DATA START

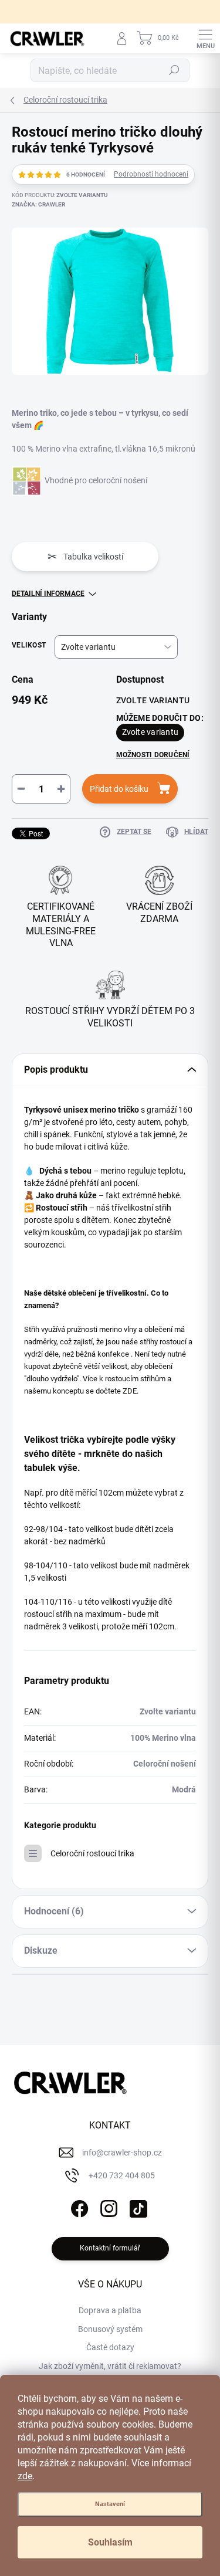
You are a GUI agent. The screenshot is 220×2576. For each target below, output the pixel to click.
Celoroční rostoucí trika (92, 1853)
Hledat (174, 70)
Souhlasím (110, 2542)
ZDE (130, 1391)
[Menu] (205, 38)
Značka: (38, 204)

DATA END

▸ WHAT YOU NEED TO DO:
Every line above should be repeated exactly; pictures stay out of the copy.

▸ RESPONSE TO THIS TASK:
You are a GUI agent. The screenshot is 220×2576. For each target below, output the pixel to click.
Celoroční rostoucí trika (92, 1853)
Hledat (174, 70)
Souhlasím (110, 2542)
ZDE (130, 1391)
[Menu] (205, 38)
Značka: (38, 204)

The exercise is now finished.